- TASK DATA -

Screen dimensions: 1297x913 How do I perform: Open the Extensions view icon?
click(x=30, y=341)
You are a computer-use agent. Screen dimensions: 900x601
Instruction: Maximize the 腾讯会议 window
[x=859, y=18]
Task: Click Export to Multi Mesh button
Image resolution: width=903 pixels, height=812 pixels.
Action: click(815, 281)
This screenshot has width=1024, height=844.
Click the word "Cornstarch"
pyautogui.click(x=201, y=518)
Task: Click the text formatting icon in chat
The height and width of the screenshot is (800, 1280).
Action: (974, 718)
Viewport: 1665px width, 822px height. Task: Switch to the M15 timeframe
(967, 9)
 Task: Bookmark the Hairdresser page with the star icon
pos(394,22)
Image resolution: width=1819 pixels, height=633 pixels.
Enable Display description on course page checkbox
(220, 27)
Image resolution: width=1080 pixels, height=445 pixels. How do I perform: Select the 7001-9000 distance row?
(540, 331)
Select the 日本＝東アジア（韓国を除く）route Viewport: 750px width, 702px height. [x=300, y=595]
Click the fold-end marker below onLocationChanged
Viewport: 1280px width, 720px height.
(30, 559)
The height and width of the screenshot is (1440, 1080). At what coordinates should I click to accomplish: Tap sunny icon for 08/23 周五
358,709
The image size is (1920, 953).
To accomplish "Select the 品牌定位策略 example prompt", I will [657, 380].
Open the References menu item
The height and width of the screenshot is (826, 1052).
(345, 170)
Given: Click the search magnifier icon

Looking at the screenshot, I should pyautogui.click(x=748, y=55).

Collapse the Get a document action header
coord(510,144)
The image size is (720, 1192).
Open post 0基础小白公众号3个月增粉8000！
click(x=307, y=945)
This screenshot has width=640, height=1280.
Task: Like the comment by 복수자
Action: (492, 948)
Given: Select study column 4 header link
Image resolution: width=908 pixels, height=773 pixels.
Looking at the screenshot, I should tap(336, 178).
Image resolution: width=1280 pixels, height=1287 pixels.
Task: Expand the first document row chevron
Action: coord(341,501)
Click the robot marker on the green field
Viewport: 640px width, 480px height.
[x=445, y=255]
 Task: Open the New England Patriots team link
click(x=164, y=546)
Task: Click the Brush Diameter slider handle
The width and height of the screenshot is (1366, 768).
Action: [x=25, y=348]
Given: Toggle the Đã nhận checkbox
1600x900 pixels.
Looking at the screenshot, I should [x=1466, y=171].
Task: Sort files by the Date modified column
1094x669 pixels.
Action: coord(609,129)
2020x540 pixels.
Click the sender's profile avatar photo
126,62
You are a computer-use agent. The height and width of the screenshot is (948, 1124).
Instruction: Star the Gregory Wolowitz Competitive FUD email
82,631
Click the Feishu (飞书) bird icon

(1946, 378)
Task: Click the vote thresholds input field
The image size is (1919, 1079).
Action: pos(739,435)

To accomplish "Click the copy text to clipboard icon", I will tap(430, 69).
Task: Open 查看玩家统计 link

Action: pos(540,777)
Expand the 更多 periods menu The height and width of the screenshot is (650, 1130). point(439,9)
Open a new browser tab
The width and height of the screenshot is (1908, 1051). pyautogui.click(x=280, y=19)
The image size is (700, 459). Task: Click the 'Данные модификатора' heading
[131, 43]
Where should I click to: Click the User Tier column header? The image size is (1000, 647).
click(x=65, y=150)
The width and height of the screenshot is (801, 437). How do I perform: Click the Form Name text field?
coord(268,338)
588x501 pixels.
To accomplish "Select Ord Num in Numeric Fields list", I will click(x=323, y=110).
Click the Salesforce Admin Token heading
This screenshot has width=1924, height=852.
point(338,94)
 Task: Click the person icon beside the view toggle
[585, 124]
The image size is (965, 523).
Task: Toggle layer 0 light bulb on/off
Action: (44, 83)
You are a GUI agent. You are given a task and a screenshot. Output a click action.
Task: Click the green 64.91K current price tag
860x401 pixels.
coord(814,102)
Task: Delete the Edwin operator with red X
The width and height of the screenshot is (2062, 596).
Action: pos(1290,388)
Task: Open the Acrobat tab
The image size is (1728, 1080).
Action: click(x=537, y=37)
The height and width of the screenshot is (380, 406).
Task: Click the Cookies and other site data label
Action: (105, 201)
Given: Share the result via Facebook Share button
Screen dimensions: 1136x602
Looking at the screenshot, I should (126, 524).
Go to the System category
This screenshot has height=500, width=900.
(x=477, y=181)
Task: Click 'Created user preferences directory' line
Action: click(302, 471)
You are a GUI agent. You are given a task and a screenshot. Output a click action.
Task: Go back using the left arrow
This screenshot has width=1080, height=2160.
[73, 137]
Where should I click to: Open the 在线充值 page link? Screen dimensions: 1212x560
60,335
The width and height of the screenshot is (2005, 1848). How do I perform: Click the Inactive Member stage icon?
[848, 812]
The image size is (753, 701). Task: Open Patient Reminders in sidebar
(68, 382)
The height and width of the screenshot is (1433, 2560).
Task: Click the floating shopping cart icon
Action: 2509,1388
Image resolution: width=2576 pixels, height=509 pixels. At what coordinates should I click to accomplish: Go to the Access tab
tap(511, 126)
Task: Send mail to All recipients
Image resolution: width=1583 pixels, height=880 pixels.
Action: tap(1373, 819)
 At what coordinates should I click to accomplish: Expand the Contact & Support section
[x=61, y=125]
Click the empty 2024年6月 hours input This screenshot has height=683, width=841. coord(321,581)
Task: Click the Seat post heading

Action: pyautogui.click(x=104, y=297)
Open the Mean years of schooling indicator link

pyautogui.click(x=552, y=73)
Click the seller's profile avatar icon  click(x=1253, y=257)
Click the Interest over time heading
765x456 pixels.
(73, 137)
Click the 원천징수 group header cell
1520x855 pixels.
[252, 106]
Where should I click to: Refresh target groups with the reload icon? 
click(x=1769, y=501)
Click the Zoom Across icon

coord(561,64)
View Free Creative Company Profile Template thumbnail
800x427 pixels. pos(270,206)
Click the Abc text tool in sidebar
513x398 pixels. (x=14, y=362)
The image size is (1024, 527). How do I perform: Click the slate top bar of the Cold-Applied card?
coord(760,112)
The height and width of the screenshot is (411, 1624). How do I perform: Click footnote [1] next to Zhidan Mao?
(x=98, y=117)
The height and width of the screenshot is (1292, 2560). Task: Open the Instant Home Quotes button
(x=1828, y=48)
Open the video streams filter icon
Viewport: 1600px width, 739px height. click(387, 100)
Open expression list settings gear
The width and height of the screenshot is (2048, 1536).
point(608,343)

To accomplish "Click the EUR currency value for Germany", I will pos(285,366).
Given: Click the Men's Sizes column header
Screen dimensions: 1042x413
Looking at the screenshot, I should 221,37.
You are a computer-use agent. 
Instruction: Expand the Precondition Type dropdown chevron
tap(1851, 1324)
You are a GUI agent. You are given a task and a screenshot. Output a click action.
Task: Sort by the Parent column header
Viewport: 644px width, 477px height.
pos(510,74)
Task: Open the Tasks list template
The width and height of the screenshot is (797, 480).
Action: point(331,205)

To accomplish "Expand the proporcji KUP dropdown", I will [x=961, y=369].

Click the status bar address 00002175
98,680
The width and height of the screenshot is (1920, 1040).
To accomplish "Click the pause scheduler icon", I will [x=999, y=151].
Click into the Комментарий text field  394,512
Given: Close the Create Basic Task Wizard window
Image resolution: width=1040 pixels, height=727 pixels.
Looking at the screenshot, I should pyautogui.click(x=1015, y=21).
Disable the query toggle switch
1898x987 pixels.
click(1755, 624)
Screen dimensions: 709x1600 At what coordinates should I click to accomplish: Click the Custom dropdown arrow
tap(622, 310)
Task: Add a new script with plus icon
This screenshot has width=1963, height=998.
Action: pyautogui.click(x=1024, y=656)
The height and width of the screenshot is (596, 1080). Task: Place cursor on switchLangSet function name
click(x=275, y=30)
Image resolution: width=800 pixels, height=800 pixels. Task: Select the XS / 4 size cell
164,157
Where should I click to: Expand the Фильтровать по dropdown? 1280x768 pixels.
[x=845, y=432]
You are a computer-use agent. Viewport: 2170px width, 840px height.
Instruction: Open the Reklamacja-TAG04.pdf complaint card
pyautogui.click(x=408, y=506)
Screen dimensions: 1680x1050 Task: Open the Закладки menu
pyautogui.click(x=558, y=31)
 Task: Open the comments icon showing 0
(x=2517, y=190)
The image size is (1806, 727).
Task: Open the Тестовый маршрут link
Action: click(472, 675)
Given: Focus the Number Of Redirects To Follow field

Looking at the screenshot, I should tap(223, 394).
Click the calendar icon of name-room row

- OBJECTIVE -
Rewrite the entries from the line containing "Go to the System category" through the line containing "Action: pyautogui.click(x=104, y=297)", substituting "back arrow" for "left arrow" and leaving everything else unchanged. Give back only those lines.

- CORRECT ANSWER -
Go to the System category
This screenshot has height=500, width=900.
(x=477, y=181)
Task: Click 'Created user preferences directory' line
Action: click(302, 471)
You are a GUI agent. You are given a task and a screenshot. Output a click action.
Task: Go back using the back arrow
This screenshot has width=1080, height=2160.
[73, 137]
Where should I click to: Open the 在线充值 page link? Screen dimensions: 1212x560
60,335
The width and height of the screenshot is (2005, 1848). How do I perform: Click the Inactive Member stage icon?
[848, 812]
The image size is (753, 701). Task: Open Patient Reminders in sidebar
(68, 382)
The height and width of the screenshot is (1433, 2560).
Task: Click the floating shopping cart icon
Action: 2509,1388
Image resolution: width=2576 pixels, height=509 pixels. At what coordinates should I click to accomplish: Go to the Access tab
tap(511, 126)
Task: Send mail to All recipients
Image resolution: width=1583 pixels, height=880 pixels.
Action: tap(1373, 819)
 At what coordinates should I click to accomplish: Expand the Contact & Support section
[x=61, y=125]
Click the empty 2024年6月 hours input This screenshot has height=683, width=841. coord(321,581)
Task: Click the Seat post heading

Action: pyautogui.click(x=104, y=297)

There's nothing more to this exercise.